A review of its physician contracts is on the agenda for United HealthCare Corp., after financial difficulties torpedoed its planned merger with Humana.
Minneapolis-based United says it plans to review its provider contracts as a way to reduce costs and likely will abandon certain Medicare markets.
Physicians in both Florida and Illinois opposed the deal and asked Justice Department officials to investigate the anti-competitive effects of the planned $5.5 billion merger (see August, page 4). The deal would have created a super managed-care company with more than 10.4 million enrollees, $27 billion in annual revenues and a stranglehold on certain Medicare HMO markets.
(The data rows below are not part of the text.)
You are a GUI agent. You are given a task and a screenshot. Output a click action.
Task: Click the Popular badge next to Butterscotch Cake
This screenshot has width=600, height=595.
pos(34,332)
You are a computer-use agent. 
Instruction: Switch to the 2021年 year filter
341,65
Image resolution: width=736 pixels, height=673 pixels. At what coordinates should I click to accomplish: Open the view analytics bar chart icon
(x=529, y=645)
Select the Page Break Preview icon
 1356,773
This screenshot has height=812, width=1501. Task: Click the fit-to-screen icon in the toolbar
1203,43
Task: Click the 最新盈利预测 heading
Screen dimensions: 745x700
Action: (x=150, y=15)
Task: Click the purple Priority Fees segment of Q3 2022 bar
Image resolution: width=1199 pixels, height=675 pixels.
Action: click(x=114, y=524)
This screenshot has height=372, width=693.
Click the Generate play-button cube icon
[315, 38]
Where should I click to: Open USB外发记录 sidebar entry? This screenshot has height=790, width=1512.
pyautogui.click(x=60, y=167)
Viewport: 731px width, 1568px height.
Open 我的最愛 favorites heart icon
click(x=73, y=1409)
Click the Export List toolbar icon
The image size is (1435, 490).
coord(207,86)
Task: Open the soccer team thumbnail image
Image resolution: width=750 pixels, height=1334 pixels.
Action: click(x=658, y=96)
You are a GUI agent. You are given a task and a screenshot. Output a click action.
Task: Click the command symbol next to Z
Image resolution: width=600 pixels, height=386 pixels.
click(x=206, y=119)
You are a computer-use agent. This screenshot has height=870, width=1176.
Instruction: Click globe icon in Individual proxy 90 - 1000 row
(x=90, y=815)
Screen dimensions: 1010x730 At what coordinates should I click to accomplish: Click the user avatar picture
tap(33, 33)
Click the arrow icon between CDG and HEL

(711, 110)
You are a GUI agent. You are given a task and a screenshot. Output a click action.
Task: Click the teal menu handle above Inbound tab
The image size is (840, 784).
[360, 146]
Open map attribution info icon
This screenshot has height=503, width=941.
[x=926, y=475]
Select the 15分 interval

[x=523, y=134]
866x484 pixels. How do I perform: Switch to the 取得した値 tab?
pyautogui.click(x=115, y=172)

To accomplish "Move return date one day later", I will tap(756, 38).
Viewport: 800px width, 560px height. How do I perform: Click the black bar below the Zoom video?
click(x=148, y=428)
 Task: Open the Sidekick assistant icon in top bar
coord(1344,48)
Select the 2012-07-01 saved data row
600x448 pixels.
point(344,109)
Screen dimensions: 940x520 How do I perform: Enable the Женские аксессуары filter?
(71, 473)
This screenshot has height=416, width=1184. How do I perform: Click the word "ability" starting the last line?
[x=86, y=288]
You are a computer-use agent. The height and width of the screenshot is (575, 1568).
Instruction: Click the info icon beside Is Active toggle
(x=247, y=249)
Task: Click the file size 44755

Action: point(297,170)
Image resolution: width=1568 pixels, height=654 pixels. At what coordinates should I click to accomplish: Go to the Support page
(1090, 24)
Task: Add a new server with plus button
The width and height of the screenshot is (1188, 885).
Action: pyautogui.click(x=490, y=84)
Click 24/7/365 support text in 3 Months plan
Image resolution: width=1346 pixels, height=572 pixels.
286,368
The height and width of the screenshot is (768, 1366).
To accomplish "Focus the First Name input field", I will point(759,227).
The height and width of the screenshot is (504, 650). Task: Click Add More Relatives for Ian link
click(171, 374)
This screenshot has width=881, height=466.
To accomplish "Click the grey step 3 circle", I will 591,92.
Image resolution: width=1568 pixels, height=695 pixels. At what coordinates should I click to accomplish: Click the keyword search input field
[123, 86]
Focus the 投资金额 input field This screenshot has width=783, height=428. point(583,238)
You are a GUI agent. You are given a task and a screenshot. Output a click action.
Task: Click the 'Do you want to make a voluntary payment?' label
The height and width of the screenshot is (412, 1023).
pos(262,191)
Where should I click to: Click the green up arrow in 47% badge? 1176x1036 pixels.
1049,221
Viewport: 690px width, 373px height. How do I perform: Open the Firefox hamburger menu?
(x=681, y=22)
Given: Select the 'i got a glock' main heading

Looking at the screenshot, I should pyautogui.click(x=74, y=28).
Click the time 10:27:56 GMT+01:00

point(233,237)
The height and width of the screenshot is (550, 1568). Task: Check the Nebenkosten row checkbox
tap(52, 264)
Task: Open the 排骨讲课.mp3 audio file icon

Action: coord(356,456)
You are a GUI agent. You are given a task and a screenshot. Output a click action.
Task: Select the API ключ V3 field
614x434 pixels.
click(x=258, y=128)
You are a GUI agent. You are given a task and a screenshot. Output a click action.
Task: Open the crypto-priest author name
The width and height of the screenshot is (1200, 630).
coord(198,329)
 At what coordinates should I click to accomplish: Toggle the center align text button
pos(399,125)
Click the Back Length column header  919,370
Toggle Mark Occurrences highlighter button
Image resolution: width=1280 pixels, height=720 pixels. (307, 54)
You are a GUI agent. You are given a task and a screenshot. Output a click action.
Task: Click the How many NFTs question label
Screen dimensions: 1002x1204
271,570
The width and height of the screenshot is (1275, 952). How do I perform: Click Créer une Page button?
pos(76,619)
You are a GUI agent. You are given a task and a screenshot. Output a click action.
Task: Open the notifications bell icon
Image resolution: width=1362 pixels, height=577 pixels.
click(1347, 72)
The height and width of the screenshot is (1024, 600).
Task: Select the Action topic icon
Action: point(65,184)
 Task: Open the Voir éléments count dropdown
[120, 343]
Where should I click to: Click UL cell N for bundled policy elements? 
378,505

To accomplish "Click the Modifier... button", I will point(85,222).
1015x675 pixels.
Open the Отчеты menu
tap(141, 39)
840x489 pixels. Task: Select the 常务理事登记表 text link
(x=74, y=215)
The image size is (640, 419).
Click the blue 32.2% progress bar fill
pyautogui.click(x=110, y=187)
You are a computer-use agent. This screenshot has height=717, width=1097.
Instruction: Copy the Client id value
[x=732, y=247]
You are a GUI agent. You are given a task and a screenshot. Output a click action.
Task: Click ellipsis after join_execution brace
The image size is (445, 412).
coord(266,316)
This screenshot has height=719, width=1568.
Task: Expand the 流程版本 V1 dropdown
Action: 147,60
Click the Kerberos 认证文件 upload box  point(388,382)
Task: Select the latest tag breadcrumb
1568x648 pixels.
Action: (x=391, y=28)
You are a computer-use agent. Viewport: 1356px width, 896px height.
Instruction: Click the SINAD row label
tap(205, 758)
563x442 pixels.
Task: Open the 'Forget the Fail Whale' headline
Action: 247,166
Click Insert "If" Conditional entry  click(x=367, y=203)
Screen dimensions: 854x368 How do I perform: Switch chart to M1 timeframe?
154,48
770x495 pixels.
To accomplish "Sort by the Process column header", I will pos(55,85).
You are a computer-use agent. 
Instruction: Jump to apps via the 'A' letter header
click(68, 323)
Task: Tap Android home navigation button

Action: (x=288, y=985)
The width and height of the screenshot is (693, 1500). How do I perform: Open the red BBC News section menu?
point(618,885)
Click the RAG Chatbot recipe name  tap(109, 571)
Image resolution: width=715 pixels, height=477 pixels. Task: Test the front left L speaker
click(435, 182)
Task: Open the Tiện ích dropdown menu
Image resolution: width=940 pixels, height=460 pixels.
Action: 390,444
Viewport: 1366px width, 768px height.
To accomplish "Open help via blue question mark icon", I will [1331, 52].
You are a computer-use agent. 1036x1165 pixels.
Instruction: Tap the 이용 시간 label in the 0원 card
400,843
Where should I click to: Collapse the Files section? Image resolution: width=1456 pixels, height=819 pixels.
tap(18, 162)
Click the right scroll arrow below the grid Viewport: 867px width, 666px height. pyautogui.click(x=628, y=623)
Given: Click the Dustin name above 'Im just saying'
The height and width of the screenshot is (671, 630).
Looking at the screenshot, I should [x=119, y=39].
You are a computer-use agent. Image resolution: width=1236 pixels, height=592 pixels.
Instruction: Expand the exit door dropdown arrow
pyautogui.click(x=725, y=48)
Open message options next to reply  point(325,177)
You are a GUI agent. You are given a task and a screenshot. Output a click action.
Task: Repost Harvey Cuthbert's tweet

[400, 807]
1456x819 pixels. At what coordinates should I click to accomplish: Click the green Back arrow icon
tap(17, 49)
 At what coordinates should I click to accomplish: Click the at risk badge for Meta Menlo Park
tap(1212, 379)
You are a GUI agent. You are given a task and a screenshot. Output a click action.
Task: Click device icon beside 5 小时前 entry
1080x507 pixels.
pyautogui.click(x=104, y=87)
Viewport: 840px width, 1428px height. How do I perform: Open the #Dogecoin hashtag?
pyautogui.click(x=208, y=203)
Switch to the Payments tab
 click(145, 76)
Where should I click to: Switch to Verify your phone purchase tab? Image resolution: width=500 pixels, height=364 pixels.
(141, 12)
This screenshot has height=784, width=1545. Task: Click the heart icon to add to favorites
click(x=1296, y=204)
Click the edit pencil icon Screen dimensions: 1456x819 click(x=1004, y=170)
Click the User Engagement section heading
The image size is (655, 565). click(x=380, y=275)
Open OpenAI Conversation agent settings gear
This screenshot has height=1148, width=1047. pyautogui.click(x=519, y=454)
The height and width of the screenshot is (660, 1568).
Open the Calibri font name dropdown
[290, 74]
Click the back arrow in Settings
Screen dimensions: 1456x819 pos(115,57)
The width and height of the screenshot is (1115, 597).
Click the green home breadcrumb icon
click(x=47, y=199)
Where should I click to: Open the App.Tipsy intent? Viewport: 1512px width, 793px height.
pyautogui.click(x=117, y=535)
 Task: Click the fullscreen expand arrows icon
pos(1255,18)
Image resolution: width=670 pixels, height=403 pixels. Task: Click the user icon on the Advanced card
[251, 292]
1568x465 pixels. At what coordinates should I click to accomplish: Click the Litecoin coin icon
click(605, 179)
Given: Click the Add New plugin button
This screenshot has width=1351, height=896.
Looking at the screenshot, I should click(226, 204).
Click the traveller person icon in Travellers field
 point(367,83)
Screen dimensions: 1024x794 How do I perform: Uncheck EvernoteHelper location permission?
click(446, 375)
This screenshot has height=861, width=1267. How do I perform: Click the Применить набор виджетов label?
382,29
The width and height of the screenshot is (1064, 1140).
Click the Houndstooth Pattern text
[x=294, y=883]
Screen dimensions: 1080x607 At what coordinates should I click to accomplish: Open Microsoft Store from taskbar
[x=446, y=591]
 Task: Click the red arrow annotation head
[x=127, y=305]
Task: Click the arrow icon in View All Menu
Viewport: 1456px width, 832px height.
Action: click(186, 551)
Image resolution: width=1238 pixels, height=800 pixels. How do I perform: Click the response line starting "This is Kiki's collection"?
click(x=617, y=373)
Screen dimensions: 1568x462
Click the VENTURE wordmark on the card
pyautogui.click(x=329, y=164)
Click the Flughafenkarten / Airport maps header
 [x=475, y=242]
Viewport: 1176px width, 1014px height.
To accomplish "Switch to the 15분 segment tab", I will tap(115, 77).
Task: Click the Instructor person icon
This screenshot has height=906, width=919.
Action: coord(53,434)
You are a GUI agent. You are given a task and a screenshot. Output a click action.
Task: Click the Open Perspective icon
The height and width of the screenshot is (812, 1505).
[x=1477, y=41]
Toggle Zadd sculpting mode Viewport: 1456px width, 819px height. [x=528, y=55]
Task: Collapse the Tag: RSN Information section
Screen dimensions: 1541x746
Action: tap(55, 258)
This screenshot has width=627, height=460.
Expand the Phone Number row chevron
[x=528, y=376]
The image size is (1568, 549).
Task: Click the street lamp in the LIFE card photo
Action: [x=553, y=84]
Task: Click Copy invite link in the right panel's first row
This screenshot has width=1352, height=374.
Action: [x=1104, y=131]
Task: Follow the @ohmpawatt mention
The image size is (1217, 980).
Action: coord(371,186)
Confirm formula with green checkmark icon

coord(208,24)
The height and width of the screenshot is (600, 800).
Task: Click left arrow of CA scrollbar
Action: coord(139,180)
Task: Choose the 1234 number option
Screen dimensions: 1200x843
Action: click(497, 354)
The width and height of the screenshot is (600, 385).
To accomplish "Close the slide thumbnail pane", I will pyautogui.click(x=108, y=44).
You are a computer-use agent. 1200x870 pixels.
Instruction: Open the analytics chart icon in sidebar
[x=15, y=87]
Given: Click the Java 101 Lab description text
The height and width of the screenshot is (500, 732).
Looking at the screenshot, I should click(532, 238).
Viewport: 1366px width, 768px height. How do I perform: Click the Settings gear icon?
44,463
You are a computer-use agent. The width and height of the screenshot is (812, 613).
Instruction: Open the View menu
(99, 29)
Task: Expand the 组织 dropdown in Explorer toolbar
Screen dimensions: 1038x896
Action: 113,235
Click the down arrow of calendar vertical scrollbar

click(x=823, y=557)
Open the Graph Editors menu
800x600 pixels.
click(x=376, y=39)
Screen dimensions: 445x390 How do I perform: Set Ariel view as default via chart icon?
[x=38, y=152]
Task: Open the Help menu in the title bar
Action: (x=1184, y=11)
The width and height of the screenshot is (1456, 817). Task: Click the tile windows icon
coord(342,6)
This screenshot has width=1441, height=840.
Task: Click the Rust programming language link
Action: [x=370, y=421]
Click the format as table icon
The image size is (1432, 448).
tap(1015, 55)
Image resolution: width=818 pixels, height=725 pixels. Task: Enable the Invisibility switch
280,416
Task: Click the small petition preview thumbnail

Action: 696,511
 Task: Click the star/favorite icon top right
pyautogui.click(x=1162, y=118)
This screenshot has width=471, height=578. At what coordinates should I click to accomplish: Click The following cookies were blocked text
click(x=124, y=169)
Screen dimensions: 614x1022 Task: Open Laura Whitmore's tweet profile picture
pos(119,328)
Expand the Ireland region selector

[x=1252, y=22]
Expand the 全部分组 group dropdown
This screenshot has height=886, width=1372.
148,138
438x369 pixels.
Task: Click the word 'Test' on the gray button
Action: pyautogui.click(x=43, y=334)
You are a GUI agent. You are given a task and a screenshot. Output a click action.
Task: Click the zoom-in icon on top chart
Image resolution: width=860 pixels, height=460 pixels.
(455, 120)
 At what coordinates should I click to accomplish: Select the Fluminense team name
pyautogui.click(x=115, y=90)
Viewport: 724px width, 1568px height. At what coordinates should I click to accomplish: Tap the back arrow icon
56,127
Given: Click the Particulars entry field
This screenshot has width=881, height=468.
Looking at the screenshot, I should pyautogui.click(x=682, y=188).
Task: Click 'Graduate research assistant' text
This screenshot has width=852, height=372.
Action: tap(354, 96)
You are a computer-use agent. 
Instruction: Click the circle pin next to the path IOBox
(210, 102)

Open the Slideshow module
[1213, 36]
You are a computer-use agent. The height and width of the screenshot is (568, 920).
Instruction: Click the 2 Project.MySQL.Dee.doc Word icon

The two companies agreed to call off the union last month after United reported a second-quarter loss of $565 million. The decision eased provider concerns about the creation of a managed-care monopoly.
United's second-quarter results surprised many -- including Humana -- and its stock plummeted 28% the day it announced the loss.
"I can assure you that the extent of United's problems came as a surprise to us," says Humana spokesman Greg Donaldson. "Dissolving the merger agreement is clearly in our best interest."
Much of United's second-quarter loss was attributed to an anticipated $900 million in realignment charges. Those charges include severance pay for planned layoffs and the consolidation of information systems. United plans to consolidate operational activities to reduce related costs, says spokeswoman Susan Busch.
"We may withdraw from some markets, reduce our Medicare HMOs, and we may re-evaluate provider contracts as a way to reduce expenses," Busch says.